Ascended Heroes SIR Pull Rates: What the Numbers Say
The Pokemon Company does not publish official pull rates for any set, including Ascended Heroes. The estimates below are derived from community aggregate data — hundreds of documented openings shared across collector communities in Singapore and globally.

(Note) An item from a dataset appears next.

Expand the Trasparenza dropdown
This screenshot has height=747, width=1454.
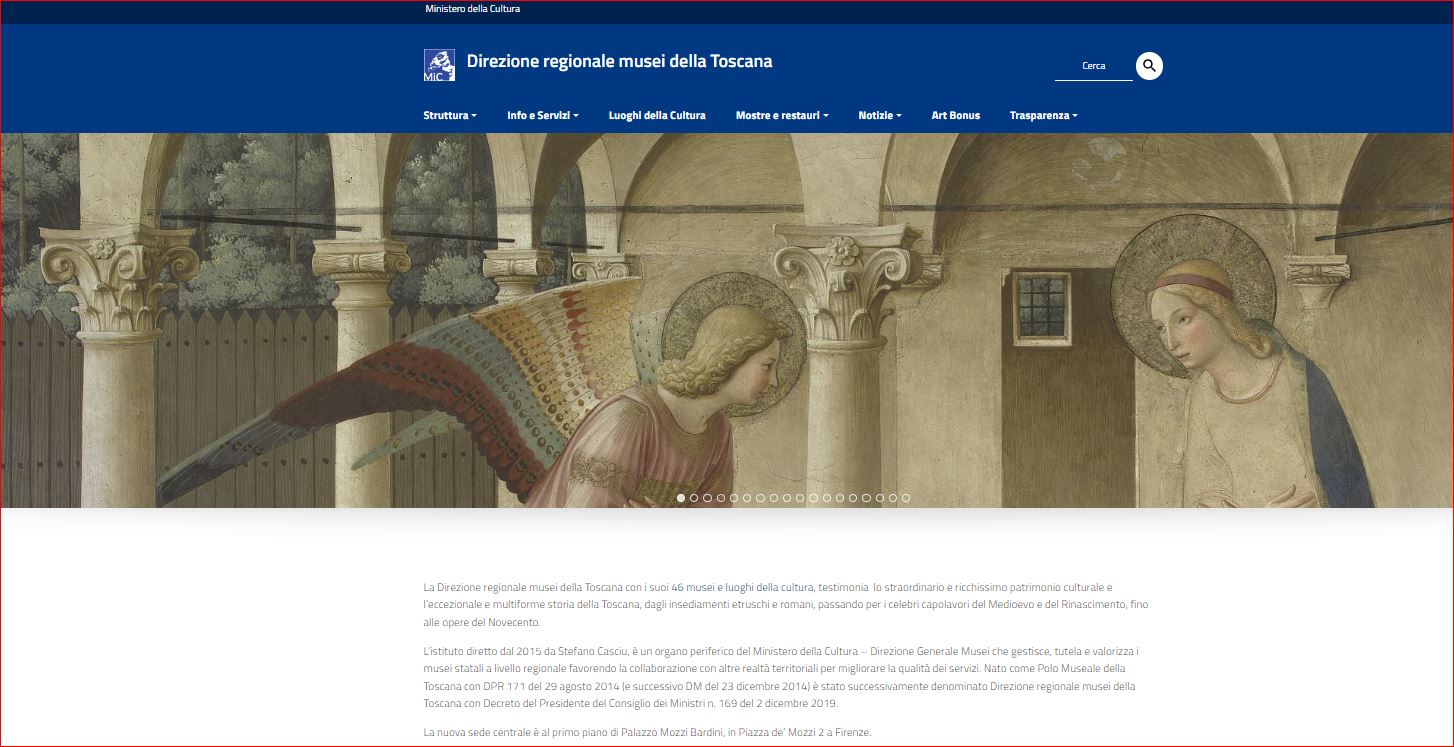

| Card Type | Est. Per Pack | Per ETB (9 packs) | Per Booster Box (36 packs) | Variance |
|---|---|---|---|---|
| Special Illustration Rare (SIR) | ~1 in 100–120 | ~1 in 11–13 ETBs | ~1 per 3–4 boxes | Very high — 0 in 100 or 2 in 45 are both real outcomes |
| Full Art Pokemon (FA) | ~1 in 45–60 | ~1 in 5–7 ETBs | ~0.5–0.8 per box | High — not guaranteed per box |
| Full Art Trainer | ~1 in 25–35 | ~1 in 3–4 ETBs | ~1 per box | Moderate — usually 1 per box |
| Illustration Rare (IR) | ~1 in 18–25 | ~0.4–0.5 per ETB | ~1.5–2 per box | Low-moderate — fairly consistent |
| Mega EX / Double Rare | ~1 in 5–7 | ~1.5 per ETB | ~5–7 per box | Low — consistent |
Why variance is so extreme for SIRs
SIRs are seeded at roughly 1 per case on average — but "on average" hides enormous session-to-session swings. Here is why:
- • Cases are factory-packed, not statistically randomised per pack
- • Print runs batch SIRs into specific positions — opening one case does not guarantee even odds
- • Multiple SIRs can cluster in one case while adjacent cases go dry
- • Small sample sizes (1–3 boxes) are nearly meaningless for pull rate estimation
The financial reality of chasing SIRs
Goal: Pull the Dragonite SIR (1 of ~8 SIRs in set)
Avg packs per SIR: ~110
Avg packs per specific SIR: ~880
ETB cost (9 packs): ~SGD $60–$75
Expected spend: SGD $5,800–$7,300
Buy it outright: SGD $80–$140
Opening is 40–90× more expensive than buying the single. Open for fun, not profit.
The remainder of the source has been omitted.